Just a hop from the street-food chaos of Yaowarat Road and right next to Sam Yot station, Lub d Bangkok Chinatown is a retro-chic hotel-hostel hybrid that makes city exploring a breeze. But don’t get too comfortable – once you step away from the lively common areas, the vibe shifts entirely. The hallways have this eerie, liminal energy that will instantly make you look around for Twin Peaks’ Red Room curtains and a dancing dwarf. Lynchian vibes aside, it’s the absolute perfect spot for eating your way through the old city.

Courtesy of Bangkok Hotels and Resorts

4/7 The Palladium World Shopping Mall

Originally built to rival nearby wholesale hubs, this complex struggled for years before a 2011 rebrand turned it into The Palladium World Shopping Mall. Today, it is considered a textbook example of a “dead mall”, offering an eerie yet peaceful escape from the cityscape outside. Step past its bright neon facade and the street chaos instantly vanishes into a silent interior where lights hum softly over shuttered storefronts. It’s a beautifully surreal, time-paused pocket of Bangkok that now lives a double life as a niche wholesale haven for silver and gemstones.

Courtesy of Yacchan Amarone / Trip Advisor

5/7 Eastin Lakeside Hotel

Built in the 1990s by Bangkok Land to cash in on the popularity of IMPACT Muang Thong Thani, this lakeside Nonthaburi hotel ended up abandoned for decades after the 1997 economic crash. Fast forward to today, and Bangkok Land CEO Paul Kanjanapas has completely rewritten its “ghost status” narrative. Instead of knocking it down, he recycled the raw concrete bones of the old hotel to create The Lake Club – a super trendy, pet-friendly community space packed with cafes, bars, and art pop-ups… though a sense of liminality is arguably still there.

Courtesy of Thep Location

6/7 Krung Thep Aphiwat Central Terminal

Some know it as Bang Sue Grand Station, others as Krung Thep Aphiwat Central Terminal, largely because it is still caught in the slow process of rebranding.
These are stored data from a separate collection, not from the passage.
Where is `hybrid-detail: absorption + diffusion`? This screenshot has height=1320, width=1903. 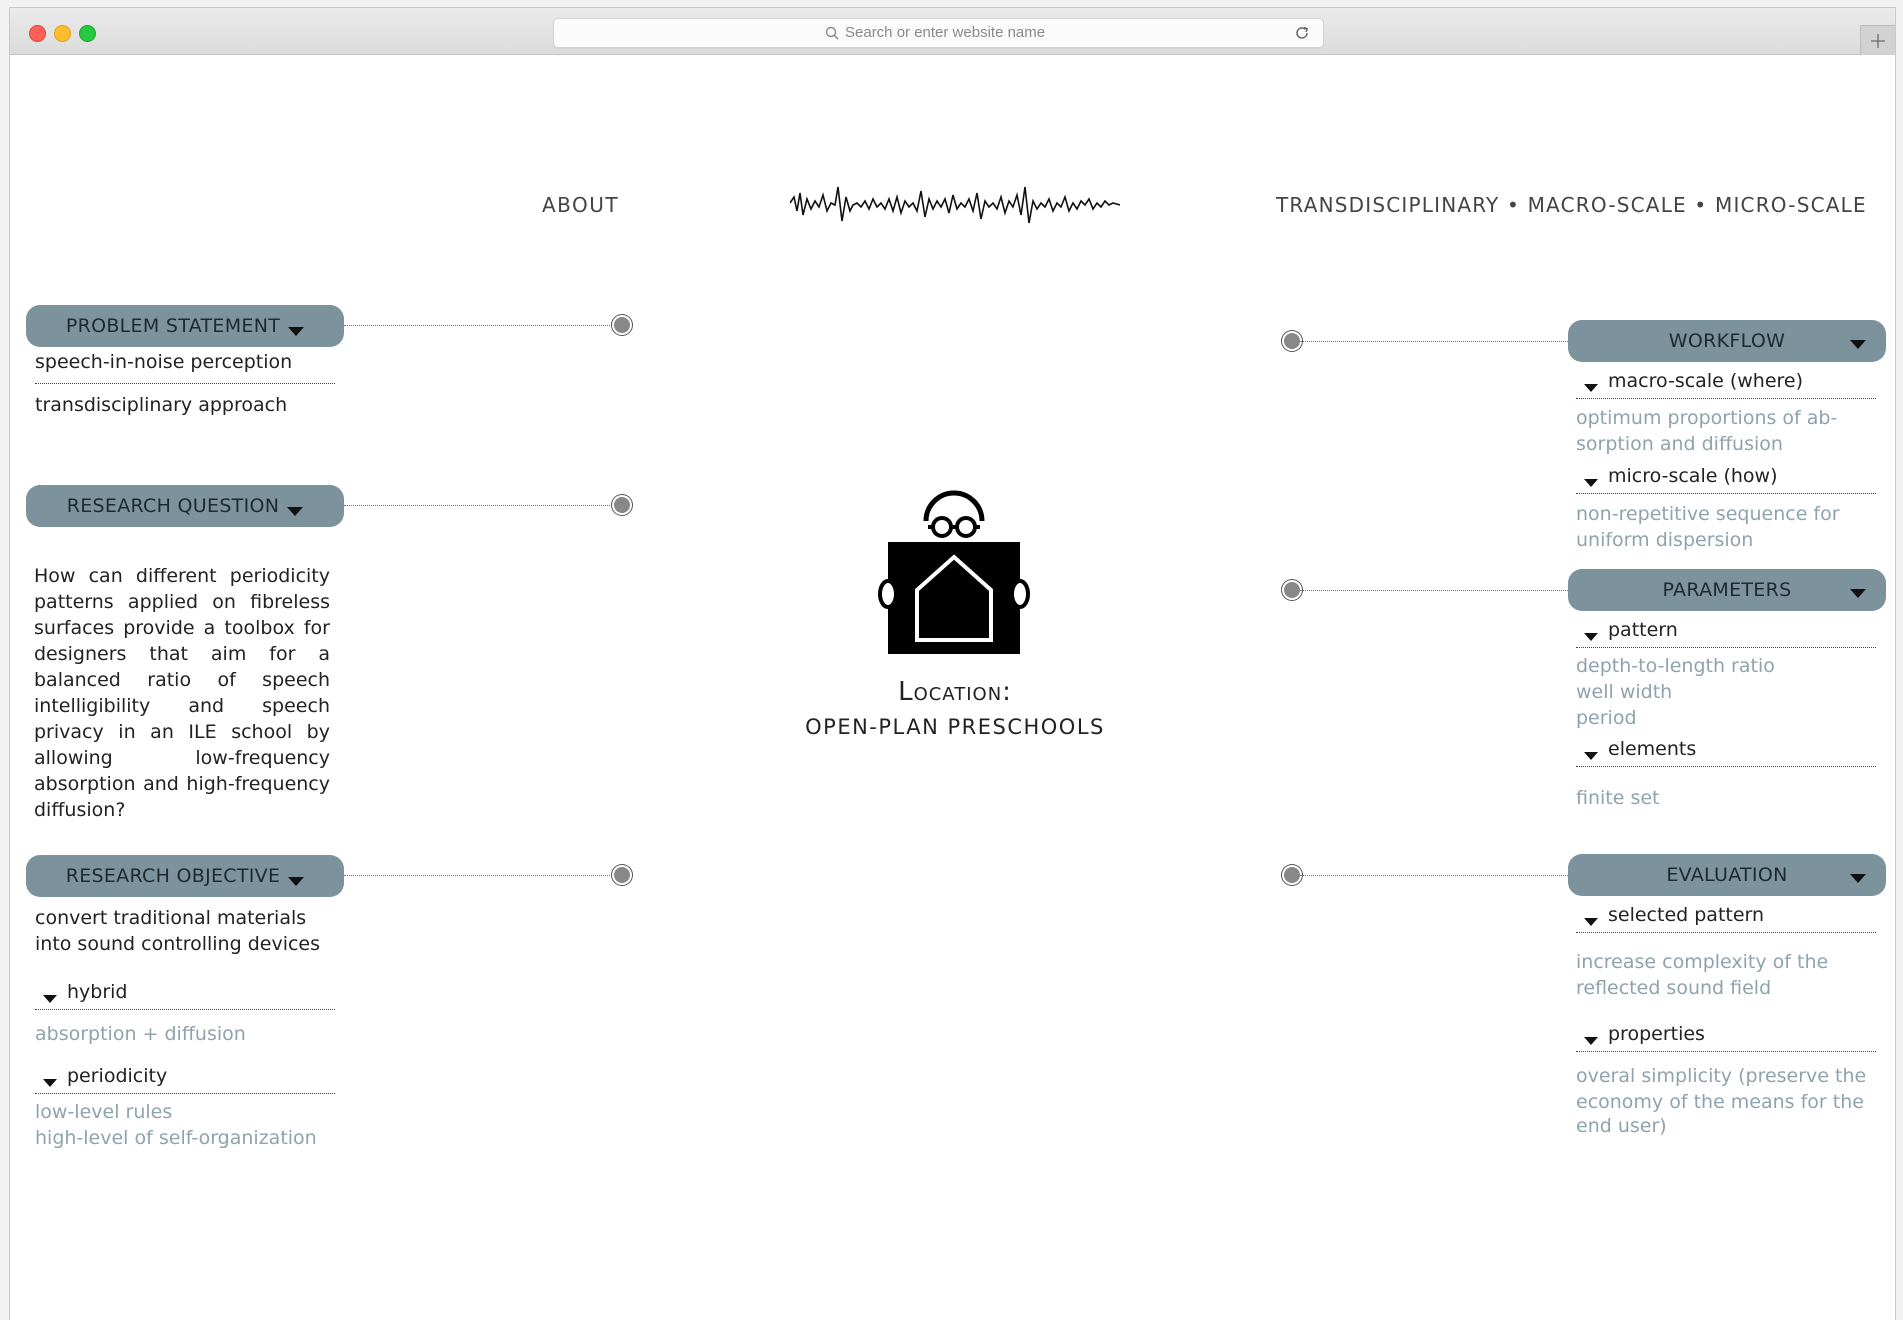
hybrid-detail: absorption + diffusion is located at coordinates (140, 1034).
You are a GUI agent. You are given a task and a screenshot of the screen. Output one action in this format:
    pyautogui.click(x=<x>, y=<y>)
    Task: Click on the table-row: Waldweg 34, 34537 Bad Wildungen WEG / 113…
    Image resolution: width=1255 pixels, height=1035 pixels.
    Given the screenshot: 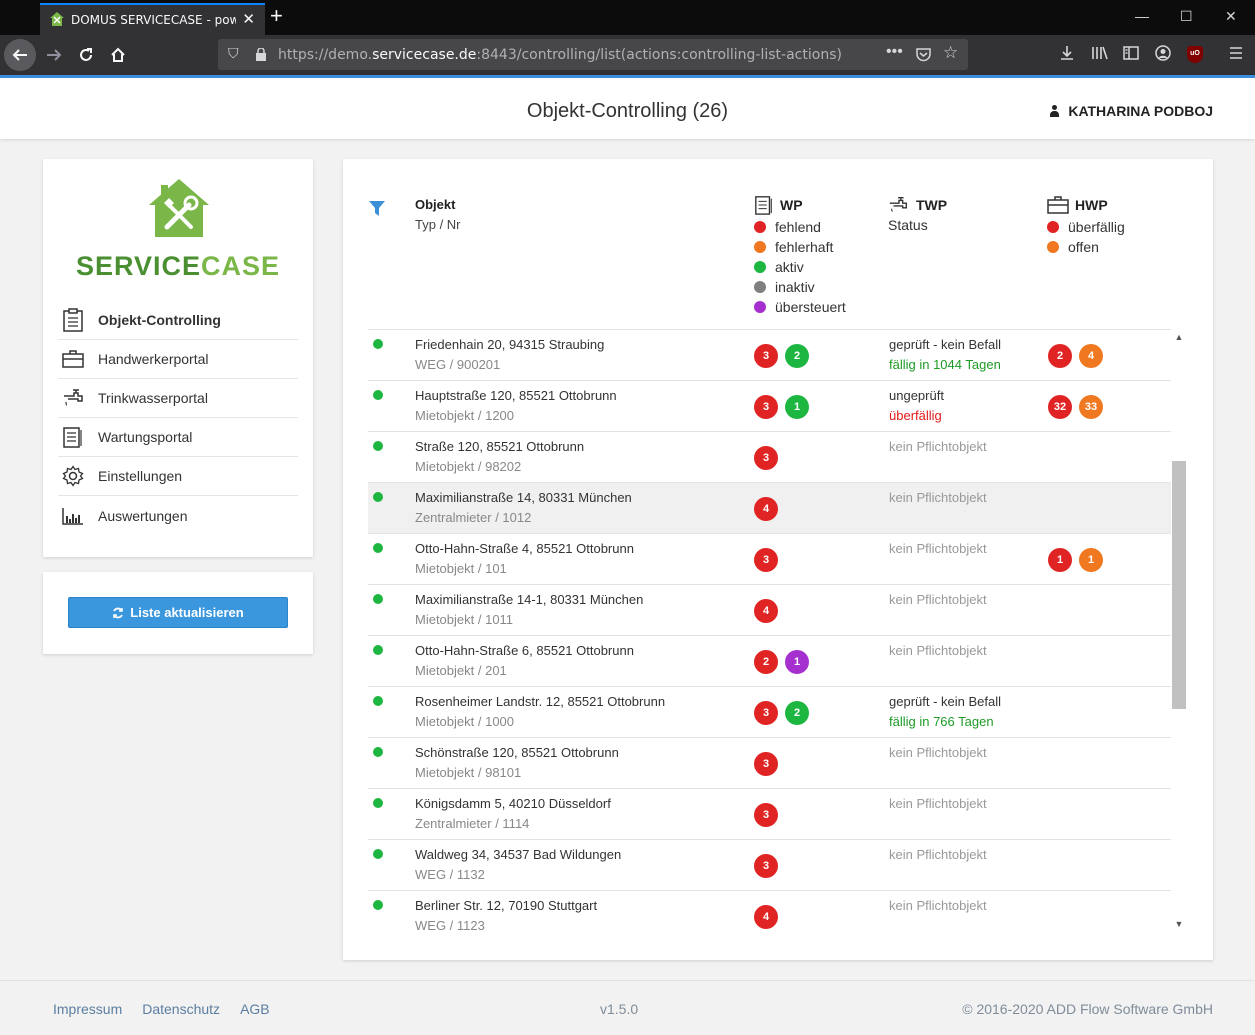 What is the action you would take?
    pyautogui.click(x=770, y=864)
As Southeast Asia’s largest railway station, this cavernous, 274,192-square-meter behemoth features 26 platforms built for a massive future high-speed network; yet, when empty, it transforms into a platform where trains arrive only to head nowhere. With its confusing identity crisis, the station barely feels real on paper, existing as a true, fluorescent-lit liminal space. Put simply, Krung Thep Aphiwat Central Terminal is sometimes there – and sometimes not.

Courtesy of Nomadic Notes

7/7 The Former Tobacco Factory 5 at Benjakitti Park

Led by the city and local architects, a recent renovation split this industrial relic into two distinct worlds: the eco-focused Benjakitti Museum and a massive public sports hub inside Tobacco Factory 5. Today, locals shoot hoops and play badminton beneath a cut-out roof where the park’s wild greenery spills straight into the building. Yet, no amount of modern athletic gear can completely erase its past; the cavernous, bare concrete skeleton and soaring warehouse ceilings ensure a ghostly, liminal energy still haunts the edges of the space – spooky but in an inviting way!